What is China’s new privacy law?

The Personal Information Protection Law (PIPL), which took effect in November 2021, is China’s first comprehensive data privacy law.[1] The PIPL’s impact is immense given that China is home to almost one billion internet users.[2] The new legislation provides a clear framework for regulating the use of personal data, but, if violated, businesses could face massive fines and may even be blacklisted by the Chinese government.[3]

 

Is the PIPL just like the GDPR?

At first blush, the PIPL is simply a reflection of other comprehensive privacy legislation around the globe, specifically the European Union’s General Data Protection Regulation (GDPR).[4] For instance, the PIPL and GDPR both have a broad scope, meaning they apply to all companies handling the data of Chinese or EU citizens respectively, whether they are a domestic or international business. Some other significant similarities include limiting data collection to the minimum amount required, requiring a Data Protection Officer, granting the right to individuals to access and correct their personal information, and assessing steep fines for violations (up to 50 million yuan [$7.5 million] or 5% of the business’s annual revenue).[5]

However, a closer look reveals notable disparities. Perhaps the most glaring discrepancy is the purpose of the EU’s GDPR compared to the purpose of China’s PIPL. Individual ownership and control of personal information underpin the GDPR, while national security and preserving social order are foundational to the PIPL.[6] The GDPR is independently regulated and can even hold EU member states in violation of the law, while the PIPL is enforced directly by the Chinese government, meaning that China can access and use citizens’ personal data as it sees fit without any repercussions.[7] The PIPL’s government exemption has raised serious concern among privacy professionals about the effectiveness of a Chinese privacy law that notably exempts one of the world’s biggest privacy violators, namely China itself! Omer Tene, a partner at Goodwin, specializing in privacy and cybersecurity law, said of the PIPL, “the Chinese government is the greater threat to individual privacy, and I don’t know that they will be affected by this.”[8]

 

Wielding privacy as a weapon

The largest concern with the PIPL is that the new legislation is not a double-edged sword; the PIPL is simply another weapon that China can wield against its businesses and its citizens, while the government itself has full immunity for its own privacy violations. The law gives China the power to blacklist non-compliant foreign companies and firms that “harm” national security.
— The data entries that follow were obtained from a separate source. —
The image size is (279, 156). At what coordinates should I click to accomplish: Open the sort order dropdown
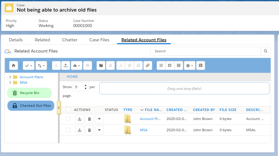click(41, 66)
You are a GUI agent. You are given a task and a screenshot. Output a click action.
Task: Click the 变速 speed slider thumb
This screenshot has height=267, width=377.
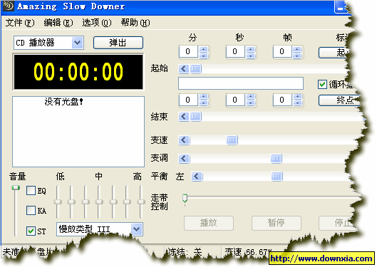pos(232,140)
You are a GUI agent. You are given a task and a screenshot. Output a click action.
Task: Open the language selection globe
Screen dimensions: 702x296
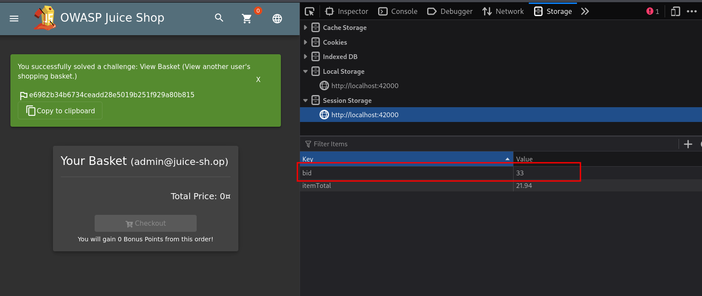click(277, 19)
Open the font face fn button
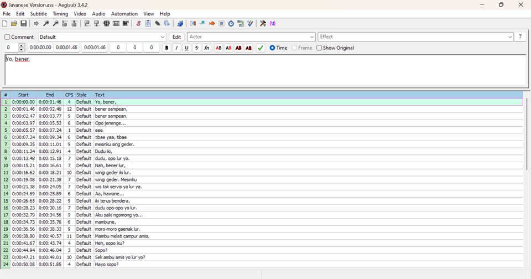 pos(207,48)
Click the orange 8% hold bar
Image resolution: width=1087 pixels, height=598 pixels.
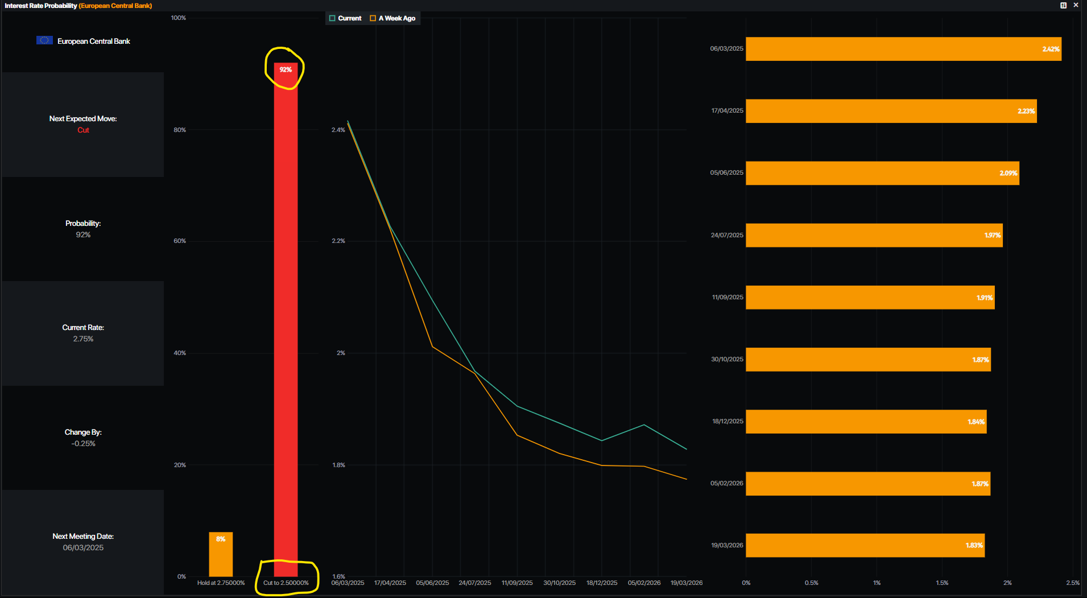coord(221,554)
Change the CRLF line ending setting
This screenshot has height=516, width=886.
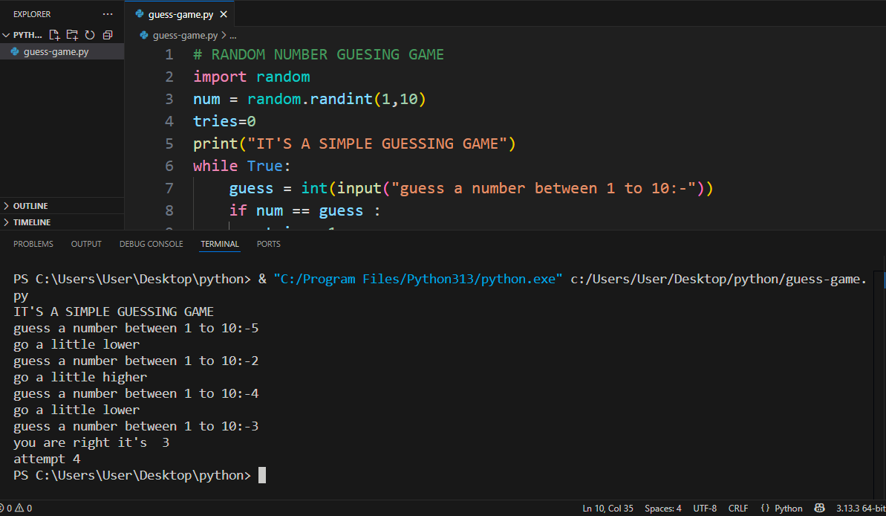(x=737, y=509)
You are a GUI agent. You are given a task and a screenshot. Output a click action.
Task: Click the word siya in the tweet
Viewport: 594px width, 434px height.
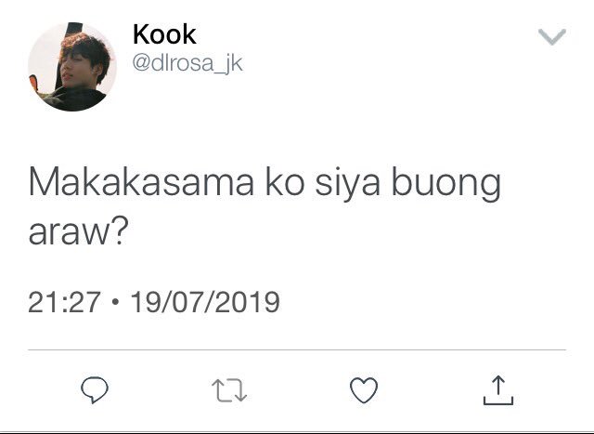(x=347, y=184)
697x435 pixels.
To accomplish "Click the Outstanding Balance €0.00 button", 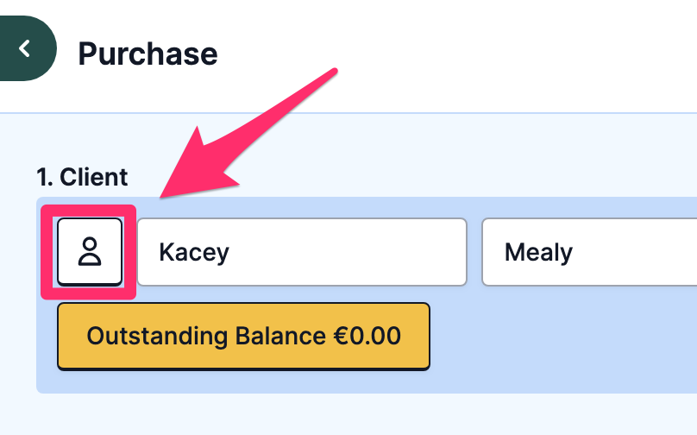I will tap(243, 337).
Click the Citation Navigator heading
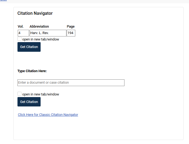The height and width of the screenshot is (144, 189). click(x=35, y=13)
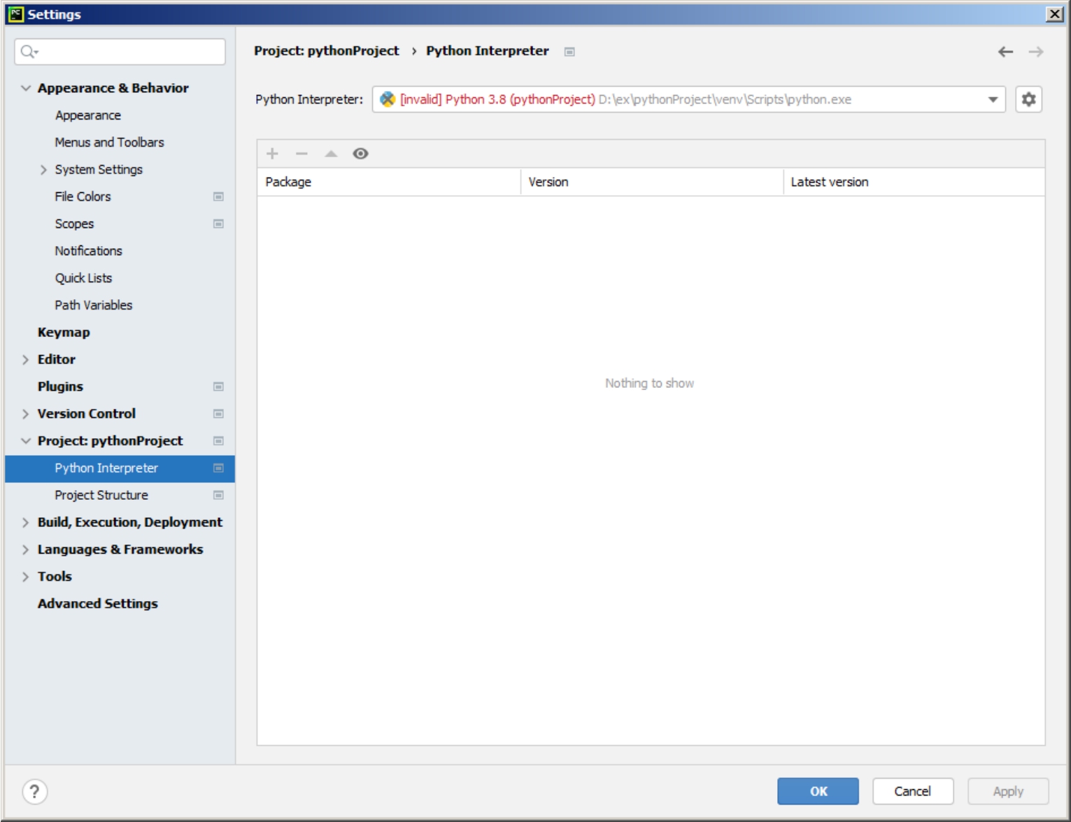The width and height of the screenshot is (1071, 822).
Task: Click the minus icon to uninstall package
Action: coord(302,154)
The blacklist would ban those companies from processing Chinese personal data, making it essentially impossible to continue conducting business in the country.[9] Alexa Lee, a senior manager of policy at the Information Technology Industry Council and an associate editor of Stanford University’s DigiChina project, warns that aspects of the PIPL, particularly the blacklist, are “entirely political provisions unseen in any other global privacy proposal.”[10]

Even before the PIPL came into effect, telecoms, transport, and finance firms already had to store their data within China per Chinese cybersecurity legislation.[11] The PIPL now requires that ALL companies store their personal data within China.[12] If a company wants to send Chinese data outside of the country, the company will be subject to a complicated, multi-step “national security review,” which includes a self-assessment about why the data needs to be sent abroad, what data will be sent, and the risks of doing so.[13]

 

Conclusion

The PIPL affects billions of people, but it has the potential to impact even more. The PIPL’s unique national security bent may influence other countries to adopt similar privacy legislation. For instance, countries like India and Vietnam already have privacy drafts that include data localization measures that reflect similar provisions found in the PIPL.[14]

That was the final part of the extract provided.